The 13th edition of the International Music Festival of Cartagena has been resounding within the walls of the colonial Old City since launching January 4th with a concert by the London Philharmonia Orchestra.

In venues that include the chapels of the Santa Teresa and Santa Clara, as well as the ornate Republican age theater Adolfo Mejía, this year’s event is themed Armonía Celeste and is uniting audiences around the theme that music, mathematics and astronomy result in Celestial Harmonies. With repertoires that cover 500 years of musical history, many performed on period instruments, on Thursday, January 10, the English Baroque Soloists gave a concert that captured the essence of a festival that beautifully melds ancient venues with baroque masterworks.

In front of an audience of some 200 spectators seated inside the Santa Teresa chapel of a convent built during the Spanish conquest of the New World, the English Baroque Soloists conducted by Dinis Sousa performed three works by Johann Sebastian Bach (1685-1750), including an energetic rendition of Orchestra Suite No.2 in B minor (BMV 1067), with Kati Debretzeni on violin. Harpiscordist Paolo Zanzu gave an exceptional performance of a lesser-known work by the German composer, his Concerto in E major (BMV 1042).

The performance by the English Baroque Soloists was one of three concerts offered Thursday in a festival that has become de rigeur for those who enjoy classical music, and which during 10 days brings together world-class orchestras, soloists and chamber music ensembles.

### DATA BLOCK
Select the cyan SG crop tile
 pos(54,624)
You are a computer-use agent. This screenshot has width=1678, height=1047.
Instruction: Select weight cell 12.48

### REQUIRED ACTIONS
1. Write out the part of the article on the Cartagena music festival that begins at the words "The performance by" and stops after "chamber music ensembles.".
2. Continue the article on the Cartagena music festival from its last sentence.

### ANSWERS FOR THIS EXERCISE
1.
The performance by the English Baroque Soloists was one of three concerts offered Thursday in a festival that has become de rigeur for those who enjoy classical music, and which during 10 days brings together world-class orchestras, soloists and chamber music ensembles.

2.
The San Pedro Claver square flanked by the stone ramparts that once protected this slave port from marauding pirates and the British Naval fleet commandeered by Vice Admiral Edward Vernon was the venue for an evening concert with plenty of counterpoint, beginning with a visceral rendition of French composer Darius Milhaud’s (1892 –1974) Le sur le toit, played by Emmanuel Tjeknavorian on violin and Maximilian Kromer on piano.

Accompanied to the chiming of the San Pedro bells, the four male vocalists of New York Polyphony plucked at the audience’s heart-strings with five melodies, including a woeful Schöne Nacht by Wilhelm Nagel and the traditional Irish classic Danny Boy. The evening ended with three Colombian songs, representing the country’s Caribbean and Pacific coasts, played by the youngsters of the Cajicá symphonic wind and brass band. By the time the tubas and trumpets were blaring to the rumbling an approaching tropical storm, the colonial streets of the walled city were thronged with silent spectators, charmed by an under-the-stars concert that encompassed both the classical and contemporary, and with the musical virtuosity to defy gravity.